::: TEXT BLOCK :::

IMF Special Drawing Rights (SDRs)
In line with its mandate, the IMF focuses on the macroeconomic, fiscal, and financial challenges of climate change, and not on actual mitigation or adaptation policies. However, the Fund does have a mandate to assist low‐income countries develop and grow, and therefore an indirect mandate to help them tackle the challenges of climate change. The Fund also promotes understanding of the challenges the international community faces in designing effective fiscal policies to tackle climate change, by publishing research papers and taking account of climate change in its global forecasting.
SDRs are issued by the IMF to its member countries as a way of increasing the insurance offered by their own reserves. SDRs worth more than US$ 280 billion were issued during the economic crisis in 2009 and are now held by member countries on their balance sheets. The IMF and George Soros have suggested two proposals ‐ i) that member countries could provide SDRs to a US$ 100 billion climate fund or ii) that bonds could be issued guaranteed by SDRs. In both approaches, the funding raised could be provided as loans at concessional rates to finance developing country low carbon infrastructure investments. As the SDR is not a freely usable currency itself, these proposals raise a number of a number of design and financing questions, including how to ensure liquidity of the SDRs to support their core role as an international reserve asset, how to concessionalise the lending, who should own the default risk, and what the public expenditure implications could be.
Foreign Exchange Reserves
Proposals exist to facilitate enhanced deployment of existing national foreign exchange reserves. Many countries have established Sovereign Wealth Funds to hold and invest reserve holdings, but these resources are not used as efficiently as they could be. There is already significant demand for a ‘Fund of Funds’ financed by the private sector and managed by a private Fund Manager to tackle climate change and raise substantial, longterm finance for investment in renewable energy sources.
Working with the IFC and other private sector‐focused IFIs, a Fund of Funds could link institutional investors and private firms active in developed world markets, with bankable infrastructure projects in developing countries. Such a Fund would need to follow internationally recognised governance principles for mutual funds in terms of shareholding and voting rights, and interventions. There may also be scope for smaller, regional sub‐funds within the Fund of Funds run by Fund Managers who offer specialist regional expertise. The World Bank could support the Fund of Funds by helping countries develop viable projects to create a global project pipeline and offering a package of risk mitigation instruments for investors.
Debt for clean energy swap
Proposals have been made for a debt for clean energy swap, whereby sovereign creditors would agree to forego outstanding liabilities of debtor governments under the condition that the funds are used domestically by the debtor governments to reduce emissions by an agreed amount. Under this approach, debtor countries would then be able to use local currencies to finance recurrent costs of operations related to emission reduction within the country, instead of using it to purchase foreign currency to repay outstanding debt.
This approach would base resource allocation on the level of indebtedness of a country, rather than mitigation capacity or adaptation need and would result in financing flows based on the maturity profile of the debt that has been forgiven. It is very difficult to estimate the likely finance flows from this approach as it would depend on the location of debt and the willingness or ability of creditor countries to provide financing in this way. Key questions include whether this would be done on a bilateral or multilateral basis and the mechanism to ensure mitigation is achieved.

::: INPUT DATA :::

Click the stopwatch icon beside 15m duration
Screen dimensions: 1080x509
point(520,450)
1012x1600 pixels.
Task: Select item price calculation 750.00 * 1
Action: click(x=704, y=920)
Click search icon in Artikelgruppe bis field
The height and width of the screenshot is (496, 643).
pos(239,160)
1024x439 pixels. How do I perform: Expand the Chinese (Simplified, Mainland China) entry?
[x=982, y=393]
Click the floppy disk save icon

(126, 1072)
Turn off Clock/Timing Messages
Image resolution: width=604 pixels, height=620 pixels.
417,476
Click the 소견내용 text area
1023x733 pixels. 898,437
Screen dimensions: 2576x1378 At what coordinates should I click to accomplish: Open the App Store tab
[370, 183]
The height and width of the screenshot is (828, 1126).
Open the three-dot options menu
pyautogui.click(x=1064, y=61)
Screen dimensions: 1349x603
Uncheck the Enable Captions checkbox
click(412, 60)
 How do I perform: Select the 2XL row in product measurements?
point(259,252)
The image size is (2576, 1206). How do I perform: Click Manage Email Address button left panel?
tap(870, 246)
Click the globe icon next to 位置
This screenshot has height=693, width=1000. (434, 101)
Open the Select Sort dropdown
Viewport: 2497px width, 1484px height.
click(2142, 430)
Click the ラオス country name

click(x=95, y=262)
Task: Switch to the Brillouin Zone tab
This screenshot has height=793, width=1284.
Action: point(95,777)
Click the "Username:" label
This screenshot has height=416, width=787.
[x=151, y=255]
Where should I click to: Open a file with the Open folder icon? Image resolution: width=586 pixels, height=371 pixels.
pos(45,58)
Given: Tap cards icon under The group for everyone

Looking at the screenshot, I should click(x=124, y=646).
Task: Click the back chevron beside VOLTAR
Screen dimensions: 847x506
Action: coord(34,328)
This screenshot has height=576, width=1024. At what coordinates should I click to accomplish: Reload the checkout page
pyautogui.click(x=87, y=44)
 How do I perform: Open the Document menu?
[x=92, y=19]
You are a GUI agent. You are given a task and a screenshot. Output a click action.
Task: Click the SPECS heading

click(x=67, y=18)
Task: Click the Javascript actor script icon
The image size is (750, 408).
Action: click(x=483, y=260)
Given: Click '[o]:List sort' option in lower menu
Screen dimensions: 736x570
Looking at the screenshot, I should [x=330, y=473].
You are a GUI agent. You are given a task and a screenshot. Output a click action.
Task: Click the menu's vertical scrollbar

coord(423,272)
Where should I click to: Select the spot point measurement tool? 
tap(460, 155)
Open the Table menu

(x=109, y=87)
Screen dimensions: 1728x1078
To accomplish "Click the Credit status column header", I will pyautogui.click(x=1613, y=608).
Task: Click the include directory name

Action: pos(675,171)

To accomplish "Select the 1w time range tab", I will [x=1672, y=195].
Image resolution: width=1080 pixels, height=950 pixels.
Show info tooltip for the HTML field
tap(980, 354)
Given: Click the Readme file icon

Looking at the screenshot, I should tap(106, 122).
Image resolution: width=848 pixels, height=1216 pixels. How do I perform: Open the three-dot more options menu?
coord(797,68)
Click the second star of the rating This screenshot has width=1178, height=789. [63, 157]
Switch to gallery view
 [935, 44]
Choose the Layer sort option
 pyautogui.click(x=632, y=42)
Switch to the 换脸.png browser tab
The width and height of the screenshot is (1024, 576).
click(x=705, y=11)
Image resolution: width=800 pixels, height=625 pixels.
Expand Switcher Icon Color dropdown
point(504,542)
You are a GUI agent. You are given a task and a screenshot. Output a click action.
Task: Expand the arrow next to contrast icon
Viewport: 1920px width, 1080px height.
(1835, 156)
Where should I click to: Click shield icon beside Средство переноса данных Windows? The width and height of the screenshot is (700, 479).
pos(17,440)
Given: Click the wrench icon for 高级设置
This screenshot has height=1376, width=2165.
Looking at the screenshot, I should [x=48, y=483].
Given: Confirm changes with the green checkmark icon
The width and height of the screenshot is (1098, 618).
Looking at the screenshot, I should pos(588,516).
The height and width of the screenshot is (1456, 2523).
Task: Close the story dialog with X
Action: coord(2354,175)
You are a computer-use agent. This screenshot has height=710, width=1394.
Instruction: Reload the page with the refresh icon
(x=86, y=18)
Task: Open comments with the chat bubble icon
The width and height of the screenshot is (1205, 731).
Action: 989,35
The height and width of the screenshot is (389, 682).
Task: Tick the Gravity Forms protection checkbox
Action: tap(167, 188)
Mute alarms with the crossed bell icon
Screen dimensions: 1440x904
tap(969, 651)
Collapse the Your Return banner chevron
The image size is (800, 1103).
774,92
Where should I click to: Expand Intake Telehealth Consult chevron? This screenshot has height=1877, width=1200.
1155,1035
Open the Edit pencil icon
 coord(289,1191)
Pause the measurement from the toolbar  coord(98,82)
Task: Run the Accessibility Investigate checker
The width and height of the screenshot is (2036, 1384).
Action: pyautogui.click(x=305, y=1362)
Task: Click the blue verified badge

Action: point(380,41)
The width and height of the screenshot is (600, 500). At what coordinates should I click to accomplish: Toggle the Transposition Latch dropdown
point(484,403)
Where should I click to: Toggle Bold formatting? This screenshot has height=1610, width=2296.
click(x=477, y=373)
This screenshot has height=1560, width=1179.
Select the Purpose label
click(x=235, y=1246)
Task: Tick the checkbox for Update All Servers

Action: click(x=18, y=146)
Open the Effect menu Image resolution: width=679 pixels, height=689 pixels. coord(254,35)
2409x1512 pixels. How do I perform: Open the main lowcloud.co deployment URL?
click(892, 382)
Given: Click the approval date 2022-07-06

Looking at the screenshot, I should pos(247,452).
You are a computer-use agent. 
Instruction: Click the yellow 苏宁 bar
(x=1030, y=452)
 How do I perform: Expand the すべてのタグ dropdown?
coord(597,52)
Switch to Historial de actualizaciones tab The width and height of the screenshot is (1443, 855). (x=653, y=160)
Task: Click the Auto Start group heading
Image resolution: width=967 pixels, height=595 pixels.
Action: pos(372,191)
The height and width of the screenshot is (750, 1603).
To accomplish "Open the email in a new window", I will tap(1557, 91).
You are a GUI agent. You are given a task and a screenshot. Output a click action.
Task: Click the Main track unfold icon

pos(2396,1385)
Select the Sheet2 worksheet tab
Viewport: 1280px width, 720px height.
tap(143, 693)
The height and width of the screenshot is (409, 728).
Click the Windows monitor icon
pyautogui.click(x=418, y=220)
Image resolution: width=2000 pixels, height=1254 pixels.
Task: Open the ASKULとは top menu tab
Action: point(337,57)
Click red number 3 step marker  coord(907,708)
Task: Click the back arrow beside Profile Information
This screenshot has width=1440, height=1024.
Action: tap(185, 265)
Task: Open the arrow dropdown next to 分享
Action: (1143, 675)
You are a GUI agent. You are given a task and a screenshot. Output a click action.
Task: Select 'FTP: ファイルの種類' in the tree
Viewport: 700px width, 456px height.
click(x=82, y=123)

:::

— SHORT EXERCISE 1 —
Update the data items starting with the line that contains "Task: Open comments with the chat bubble icon" and going on through the line that contains "point(484,403)": replace "chevron" with "arrow" and leave everything else unchanged.
— SHORT EXERCISE 2 —
Take the text on options for financing climate action further, picking up after its last sentence.

— FINAL ANSWER 1 —
Task: Open comments with the chat bubble icon
The width and height of the screenshot is (1205, 731).
Action: 989,35
The height and width of the screenshot is (389, 682).
Task: Tick the Gravity Forms protection checkbox
Action: tap(167, 188)
Mute alarms with the crossed bell icon
Screen dimensions: 1440x904
tap(969, 651)
Collapse the Your Return banner arrow
The image size is (800, 1103).
774,92
Where should I click to: Expand Intake Telehealth Consult arrow? This screenshot has height=1877, width=1200.
1155,1035
Open the Edit pencil icon
 coord(289,1191)
Pause the measurement from the toolbar  coord(98,82)
Task: Run the Accessibility Investigate checker
The width and height of the screenshot is (2036, 1384).
Action: pyautogui.click(x=305, y=1362)
Task: Click the blue verified badge

Action: point(380,41)
The width and height of the screenshot is (600, 500). At what coordinates should I click to accomplish: Toggle the Transposition Latch dropdown
point(484,403)

— FINAL ANSWER 2 —
The public sector has a significant role in creating the right conditions for private investment. This is not about generating sources of finance, but creating the right conditions to mobilize private capital. To mobilise private capital at scale, it is important that investments have risk/return profiles that make them attractive to private investors, and that there is a strong financial system to channel these funds. There are multiple barriers to investment, which can be overcome by public sector support:
- creating the right incentives for companies to invest by covering the incremental costs of measures (e.g. feedin tariffs) or by putting in place regulation forcing companies to act (e.g. standards). Most measures are not economical in their own right and require additional (income) support to make them competitive. Examples of this are carbon pricing, or measures like feed‐in tariffs which can (partially) be financed through public finance contributions. Key for investors will be stable and predictable income support for incremental costs (over the duration of the project life) in order to increase the returns of investment;
- reducing risk26. Barriers to investment include country risk, currency risk and difficulties of evaluating multiple overlapping risks. Often the public sector is better able to carry those risks than private investors. Using public mechanisms to help reduce the risks associated with private investment in mitigation and adaptation activities will reduce the associated returns expectations. Some proposals include country risk that could be addressed by an insurance facility like MIGA, or currency risk that could be addressed by establishing currency funds offering foreign exchange hedging products, like TCX (The Currency Exchange Fund supported by the Dutch Ministry for Development Corporation) The promotion of borrowing in local currency has also been seen as a way to enhance financial development and reduce the currency mismatches that affect debt structures in developing countries;
- overcoming the start up challenge27. Using public interventions to create a pipeline of viable investment opportunities (e.g. supporting project developers and low carbon growth policy planning) and supporting pilot projects to demonstrate the financial viability of private sector involvement. This could be done by creating low carbon project development companies that are publicly funded but privately run to invest in early stage low carbon project development;
- strengthening local capital markets and lending from local banks. In countries with underdeveloped capital market, strong support for local policymakers by Multilateral Development Banks is crucial to mobilising local capital markets. The EBRD Sustainable Energy Financing Facility28 which provides loans to local banks for energy efficiency lending is an example for such as facility. The appropriate responses will differ according to the country, sector and the degree of local capital market development.
Current climate finance funding
Climate‐related financial resources provided to developing countries currently are of the order of USD 15 to 25 billion per year for mitigation, less than USD 250 million per year for adaptation, and less than USD 25 million for technology transfer. International funding for mitigation action in developing countries comes from a variety of sources:
- Private investment in renewables and energy efficiency estimated at USD 7 to 10 billion per year (7% to 10% of the USD 100 billion global total)
- Revenue from the sale of CERs estimated at USD 3 to 10 billion based on expected annual emission reductions of 340 million tonnes for registered projects and a sale price of USD 10 to 20 per CER
- Bilateral aid of USD 3.5 billion per year
- Multilateral aid of less than USD 2 billion per year based on pledges of USD 5.5 billion for mitigation activities of the Climate Investment Funds
- Mitigation spending by the GEF Trust Fund of less than USD 0.2 billion per year (USD 2.1 billion over 18 years)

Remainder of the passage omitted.